Nielsen executives have told clients they need the new weighting controls in place at the start of the 2010-11 TV season in September, in order prepare for its Extended Screen service, which is expected to be released no later than February 2011.
CBS executives expressed the greatest concern over Nielsen's rush, and the fact that the MRC had not yet vetted the plan.
The broadcast network reaction was different from those of some cable networks, especially Turner Broadcasting System and ESPN, who have been pushing to accelerate the changes, and some clients believe the divisions have to do with potential competitive advantages or disadvantages they weighting changes could have on ratings for various networks, which could manifest in gains or losses in advertising revenues.

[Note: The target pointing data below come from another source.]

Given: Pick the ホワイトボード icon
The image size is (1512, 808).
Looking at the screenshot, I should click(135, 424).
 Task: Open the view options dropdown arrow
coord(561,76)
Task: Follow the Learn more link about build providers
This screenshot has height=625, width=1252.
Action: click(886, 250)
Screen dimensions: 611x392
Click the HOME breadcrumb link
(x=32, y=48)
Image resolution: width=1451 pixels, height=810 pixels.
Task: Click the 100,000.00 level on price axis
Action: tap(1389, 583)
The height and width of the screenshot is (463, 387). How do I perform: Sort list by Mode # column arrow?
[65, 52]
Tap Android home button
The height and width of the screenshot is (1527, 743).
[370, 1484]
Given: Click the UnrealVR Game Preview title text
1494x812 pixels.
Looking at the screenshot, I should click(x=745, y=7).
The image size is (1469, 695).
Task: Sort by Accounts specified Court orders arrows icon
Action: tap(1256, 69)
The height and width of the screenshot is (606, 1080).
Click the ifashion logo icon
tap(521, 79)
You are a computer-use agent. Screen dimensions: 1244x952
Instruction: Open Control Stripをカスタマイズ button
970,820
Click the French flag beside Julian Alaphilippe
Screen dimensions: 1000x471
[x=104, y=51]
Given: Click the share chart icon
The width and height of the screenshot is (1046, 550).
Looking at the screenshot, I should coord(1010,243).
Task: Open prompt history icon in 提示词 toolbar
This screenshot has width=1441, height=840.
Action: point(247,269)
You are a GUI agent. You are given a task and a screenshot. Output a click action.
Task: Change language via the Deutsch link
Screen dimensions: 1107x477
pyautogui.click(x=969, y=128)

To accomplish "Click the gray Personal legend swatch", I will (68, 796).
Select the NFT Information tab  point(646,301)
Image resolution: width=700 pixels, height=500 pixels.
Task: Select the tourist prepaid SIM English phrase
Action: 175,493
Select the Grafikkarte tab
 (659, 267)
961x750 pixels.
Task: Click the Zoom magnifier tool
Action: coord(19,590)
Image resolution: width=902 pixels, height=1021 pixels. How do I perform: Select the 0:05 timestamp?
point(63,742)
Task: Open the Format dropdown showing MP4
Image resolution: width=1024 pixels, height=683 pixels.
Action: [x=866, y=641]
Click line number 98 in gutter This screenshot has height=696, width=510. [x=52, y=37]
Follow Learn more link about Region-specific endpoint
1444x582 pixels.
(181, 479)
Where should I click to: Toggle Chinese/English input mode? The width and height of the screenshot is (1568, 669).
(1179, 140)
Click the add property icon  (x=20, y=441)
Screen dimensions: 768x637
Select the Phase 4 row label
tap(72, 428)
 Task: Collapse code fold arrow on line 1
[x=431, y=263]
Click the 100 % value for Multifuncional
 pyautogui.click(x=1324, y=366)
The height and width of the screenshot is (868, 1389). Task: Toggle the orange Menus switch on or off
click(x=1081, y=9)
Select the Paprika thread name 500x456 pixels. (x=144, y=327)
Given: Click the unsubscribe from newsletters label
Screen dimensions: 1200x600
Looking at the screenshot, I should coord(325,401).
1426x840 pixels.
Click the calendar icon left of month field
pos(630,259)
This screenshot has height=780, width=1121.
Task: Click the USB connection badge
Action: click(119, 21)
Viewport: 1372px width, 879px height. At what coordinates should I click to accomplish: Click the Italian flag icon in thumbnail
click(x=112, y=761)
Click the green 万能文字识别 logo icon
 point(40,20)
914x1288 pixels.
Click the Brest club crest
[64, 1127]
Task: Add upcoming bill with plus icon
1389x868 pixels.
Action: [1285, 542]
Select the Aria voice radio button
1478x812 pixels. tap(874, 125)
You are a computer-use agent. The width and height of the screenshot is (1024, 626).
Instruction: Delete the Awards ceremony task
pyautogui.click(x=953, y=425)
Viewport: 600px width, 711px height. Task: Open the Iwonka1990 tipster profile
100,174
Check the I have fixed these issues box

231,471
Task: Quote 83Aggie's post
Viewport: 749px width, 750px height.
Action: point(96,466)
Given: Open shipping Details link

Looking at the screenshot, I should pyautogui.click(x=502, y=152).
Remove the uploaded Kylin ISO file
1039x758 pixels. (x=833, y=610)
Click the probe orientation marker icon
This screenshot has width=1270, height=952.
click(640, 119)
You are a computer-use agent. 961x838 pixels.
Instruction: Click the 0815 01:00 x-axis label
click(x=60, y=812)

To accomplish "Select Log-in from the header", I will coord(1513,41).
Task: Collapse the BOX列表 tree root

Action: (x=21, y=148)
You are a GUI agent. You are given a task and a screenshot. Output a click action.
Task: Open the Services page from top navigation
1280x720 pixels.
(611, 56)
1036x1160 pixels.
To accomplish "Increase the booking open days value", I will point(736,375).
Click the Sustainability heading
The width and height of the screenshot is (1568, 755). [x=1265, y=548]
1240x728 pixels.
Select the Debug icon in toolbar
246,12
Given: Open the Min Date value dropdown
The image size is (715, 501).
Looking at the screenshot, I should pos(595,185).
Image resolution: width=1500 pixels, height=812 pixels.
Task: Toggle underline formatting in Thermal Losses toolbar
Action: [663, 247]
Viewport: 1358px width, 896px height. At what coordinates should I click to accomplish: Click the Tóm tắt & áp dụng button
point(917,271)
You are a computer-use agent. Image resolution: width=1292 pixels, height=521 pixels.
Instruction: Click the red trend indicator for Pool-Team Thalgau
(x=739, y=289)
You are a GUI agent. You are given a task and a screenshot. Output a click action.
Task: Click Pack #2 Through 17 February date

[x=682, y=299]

Nielsen executives have maintained that the sample weighting adjustments would have only a miniscule impact on actual ratings, and primarily around periods when Nielsen's sample households install new consumer electronics, usually around the Christmas holidays.
While changes in computer/Internet access is one concern, some Nielsen clients believe CBS' reaction is likely based on Nielsen's plan to begin giving more weight to households headed by people under the age of 25, a demographic the network skews low on.
Meanwhile, a Nielsen spokesperson took issue with MediaDailyNews' report earlier in the week that Nielsen disclosed to clients that it did not have the ability to measure TV viewing done via Apple computers connected to the Internet. The spokesperson said the revelation was not new, and had been previously disclosed to clients, and that Nielsen has a solution that will enable it to begin tracking TV viewing via Apple computers beginning this fall.